* [Document text]:
• Bug
  • Status: Open
  • 2 Major
  • Resolution:
  • DSO:L1
  • cdennis
  • Reporter: jrray
  • June 13, 2011
  • 0
  • Watchers: 3
  • December 15, 2011

Description

There is a code path through TerracottaLock.tryLock(…) that calls PendingTryLockHold.park() with no timeout, resulting in the tryLock(…) caller blocking forever. The code path is still present in 3.5.1.

The scenario I encounter this is when an L1 is ejected from the cluster after failing the healthcheck. There appears to be no possibility for the Semaphore.acquire() to complete.

Ice.ThreadPool.Server-44 [WAITING] CPU time: 0:00
java.util.concurrent.Semaphore.acquire()
com.tc.object.locks.LockStateNode$PendingLockHold.park()
com.tc.object.locks.ClientLockImpl.acquireQueuedTimeout(RemoteLockManager, ThreadID, LockLevel, long)
com.tc.object.locks.ClientLockImpl.tryLock(RemoteLockManager, ThreadID, LockLevel, long)
com.tc.object.locks.ClientLockManagerImpl.tryLock(LockID, LockLevel, long)
com.tc.object.bytecode.ManagerImpl.tryLock(LockID, LockLevel, long)
org.terracotta.locking.TerracottaLock.tryLock(LockType, long, TimeUnit)

Comments

J Robert Ray 2011-06-13

Here’s another case:

Ice.ThreadPool.Server-31 [WAITING] CPU time: 0:00
java.util.concurrent.locks.AbstractQueuedSynchronizer$ConditionObject.await()
com.tc.object.locks.ClientLockManagerImpl.waitUntilRunning()
com.tc.object.locks.ClientLockManagerImpl.tryLock(LockID, LockLevel, long)
com.tc.object.bytecode.ManagerImpl.tryLock(LockID, LockLevel, long)

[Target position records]
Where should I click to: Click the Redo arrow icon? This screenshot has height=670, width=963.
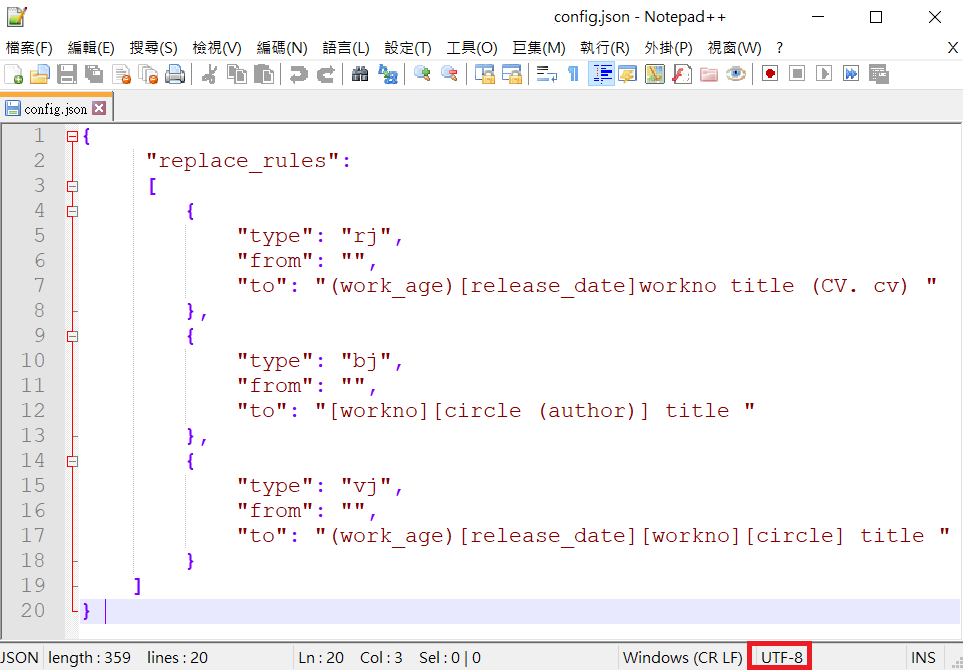click(x=325, y=73)
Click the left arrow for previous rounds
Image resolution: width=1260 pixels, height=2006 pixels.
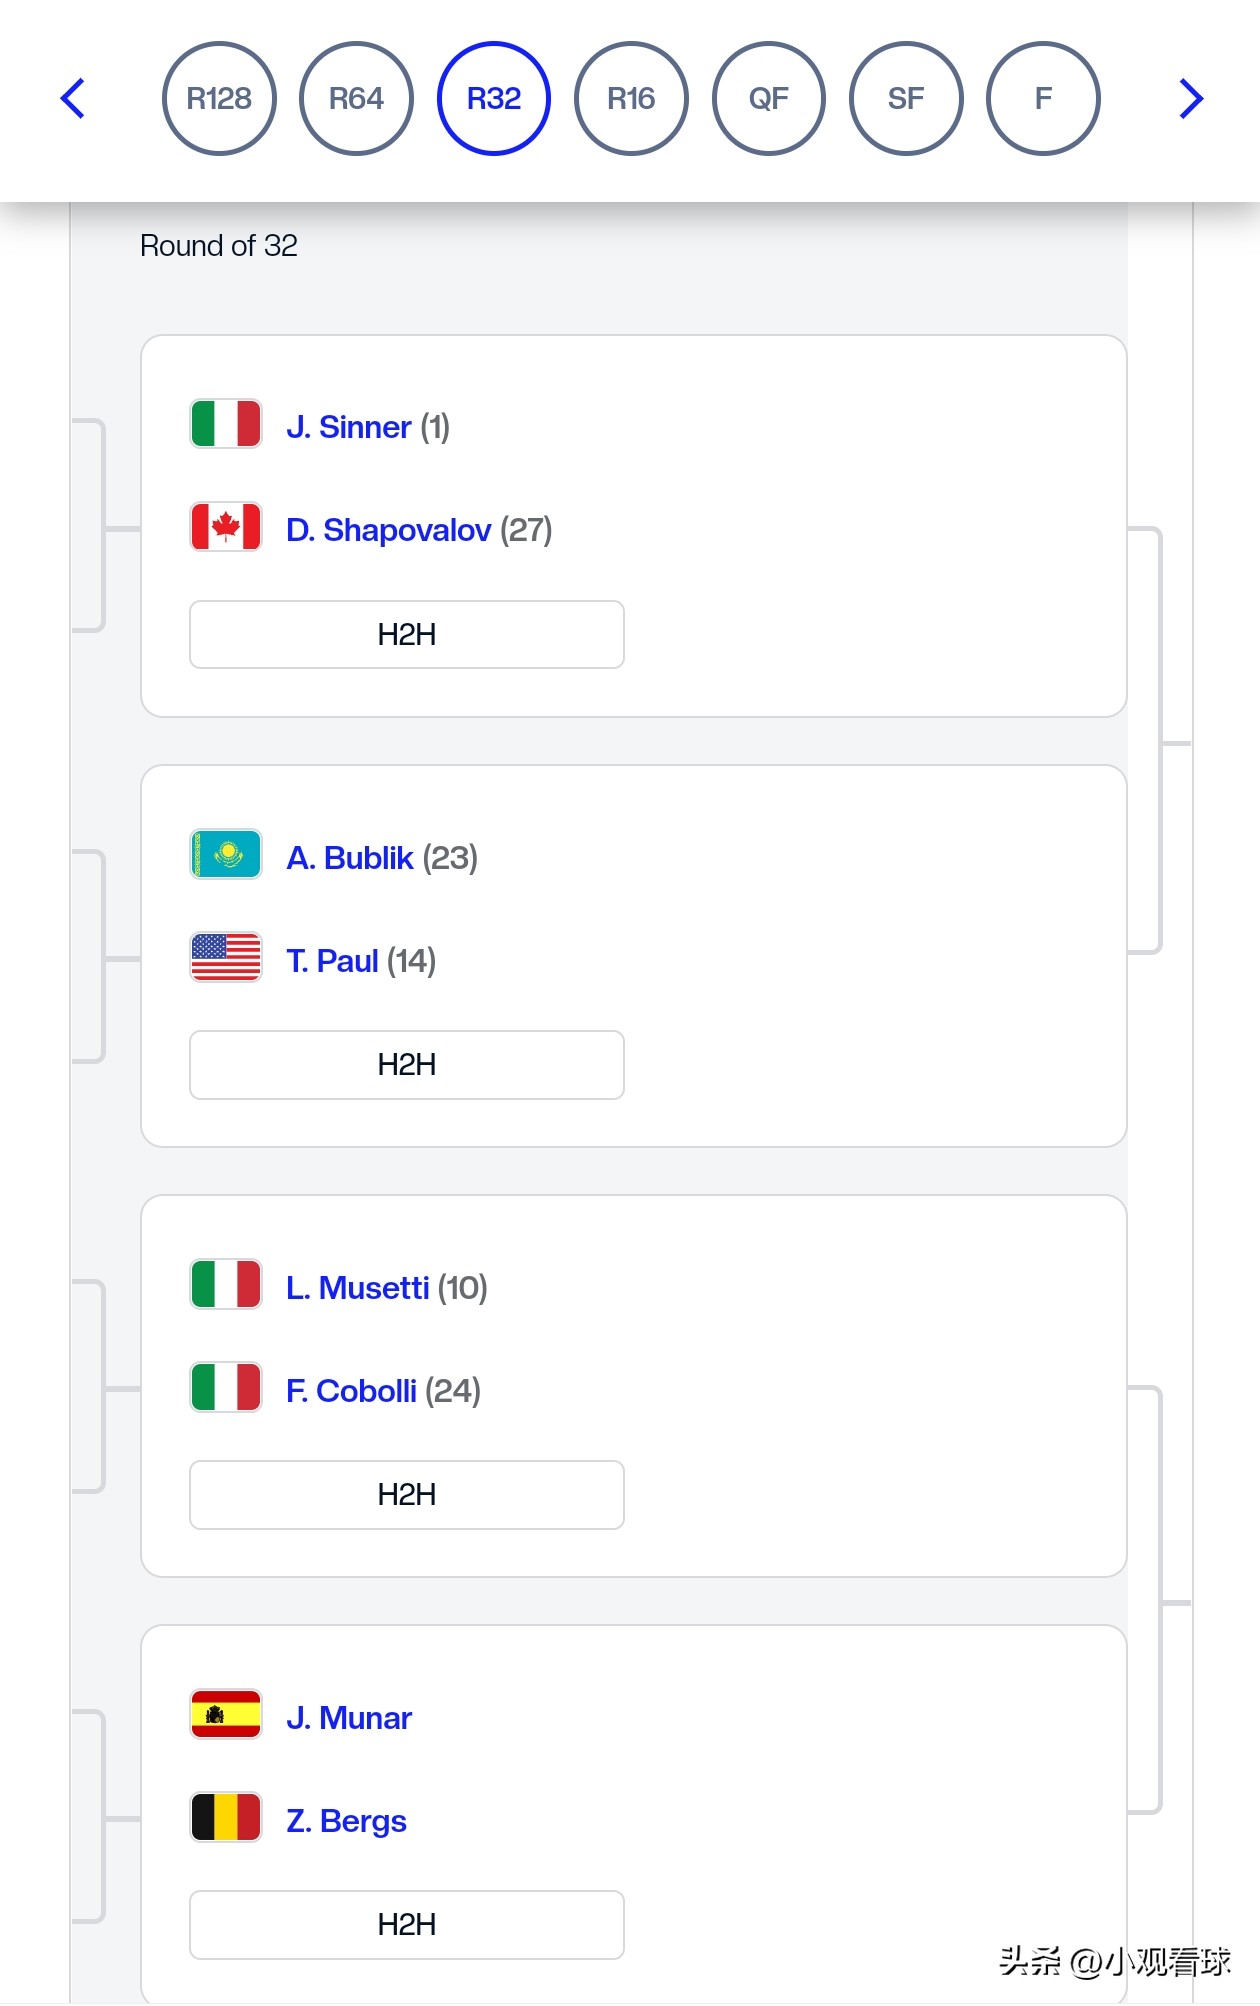72,98
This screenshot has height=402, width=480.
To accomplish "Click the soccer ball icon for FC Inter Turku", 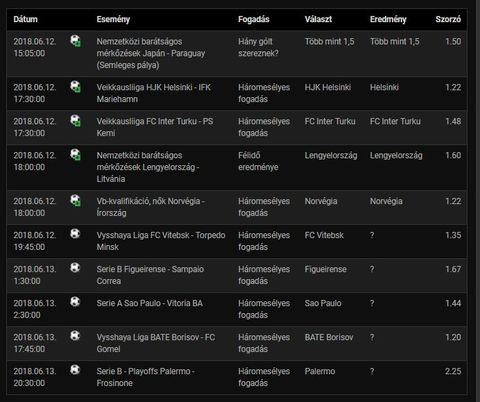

* [Description of the task]:
Answer the following questions about the bug report above, one per line:
1. What status is listed for the bug?
2. In which version is the code path said to still be present?
3. Which thread name appears in the second case given in the comments?

* [Written solution]:
1. Open
2. 3.5.1
3. Ice.ThreadPool.Server-31